**** Data to use

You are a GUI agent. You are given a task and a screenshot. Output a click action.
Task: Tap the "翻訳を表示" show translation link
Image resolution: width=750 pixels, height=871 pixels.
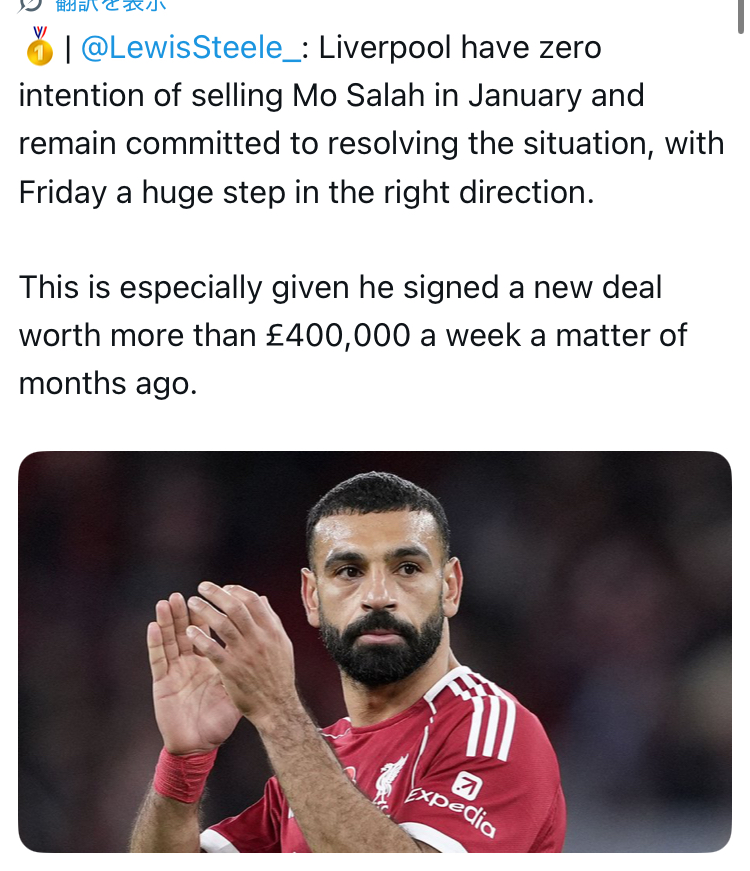tap(110, 5)
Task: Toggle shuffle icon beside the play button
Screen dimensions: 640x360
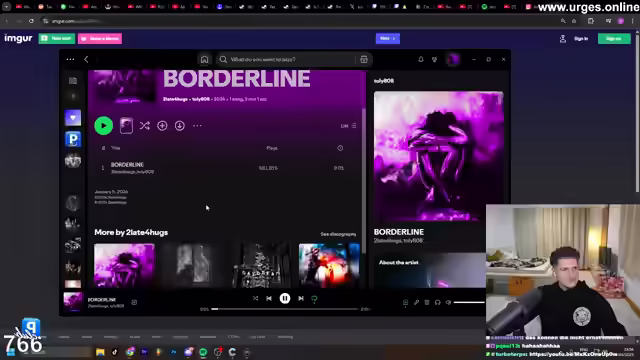Action: click(x=144, y=126)
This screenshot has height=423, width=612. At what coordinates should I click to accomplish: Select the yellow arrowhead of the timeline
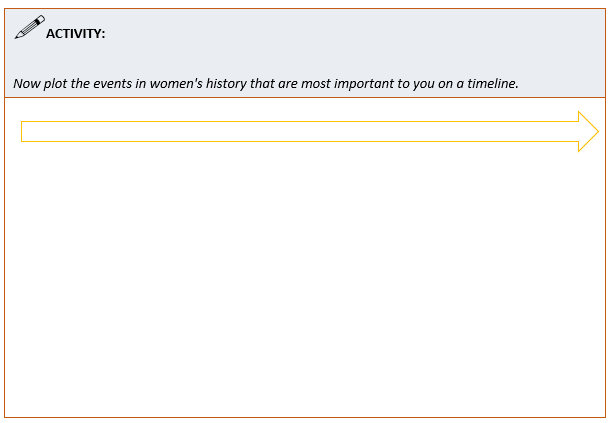pos(588,131)
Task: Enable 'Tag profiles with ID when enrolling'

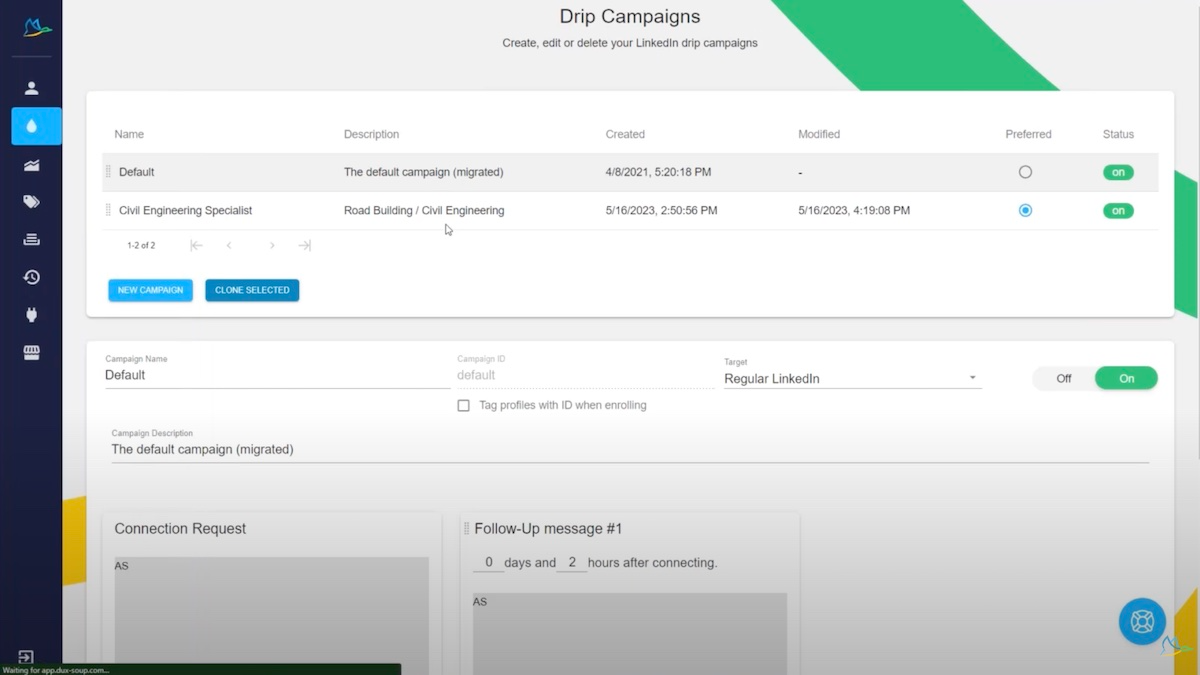Action: tap(464, 405)
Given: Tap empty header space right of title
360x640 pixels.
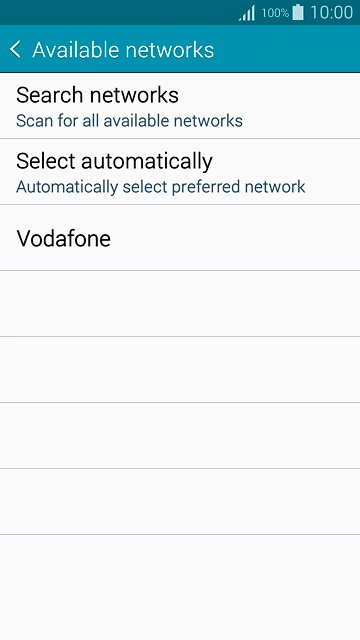Looking at the screenshot, I should (x=286, y=50).
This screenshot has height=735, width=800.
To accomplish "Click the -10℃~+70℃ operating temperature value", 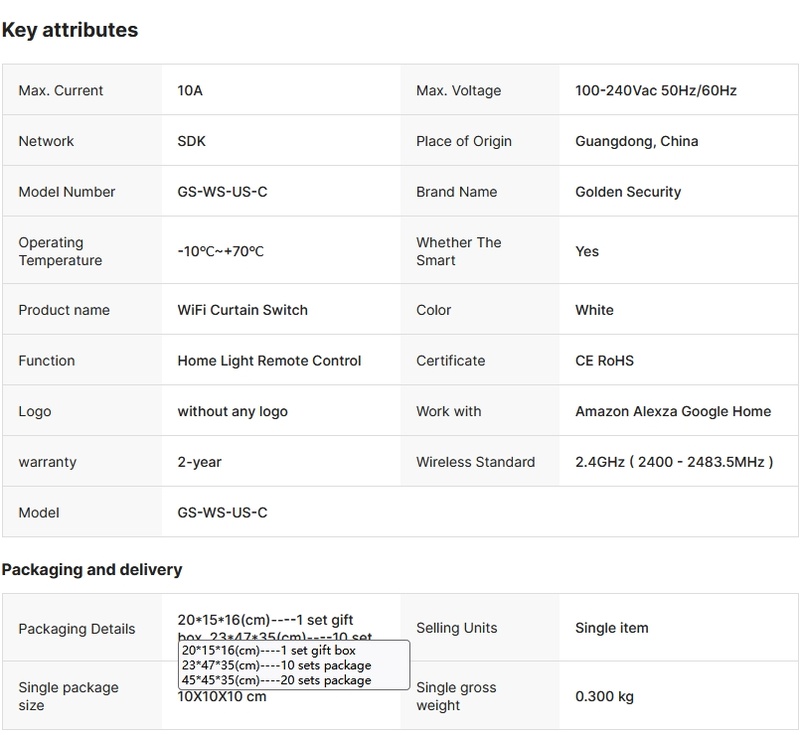I will [220, 251].
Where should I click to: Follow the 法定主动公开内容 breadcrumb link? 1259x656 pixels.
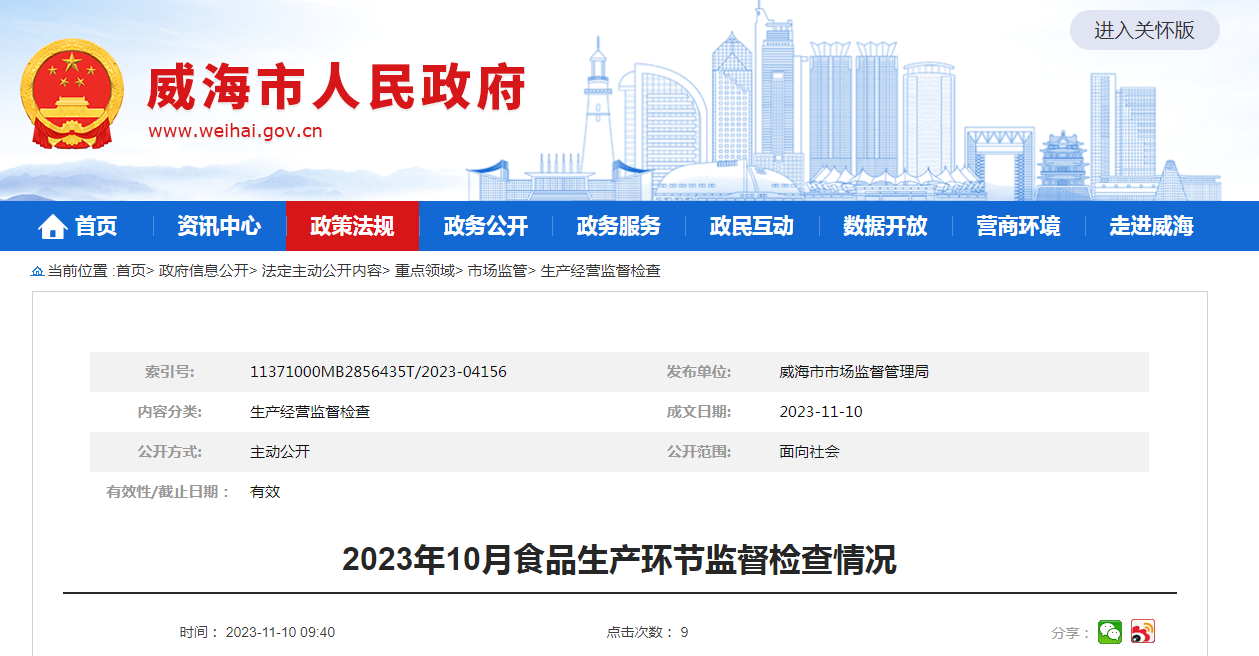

********

Activity:
Wherever the string "link" occurs in the records, copy the line it is in.

Answer for this exercise:
Task: Tap the "翻訳を表示" show translation link
Where should I click to: Follow the 法定主动公开内容 breadcrumb link? 1259x656 pixels.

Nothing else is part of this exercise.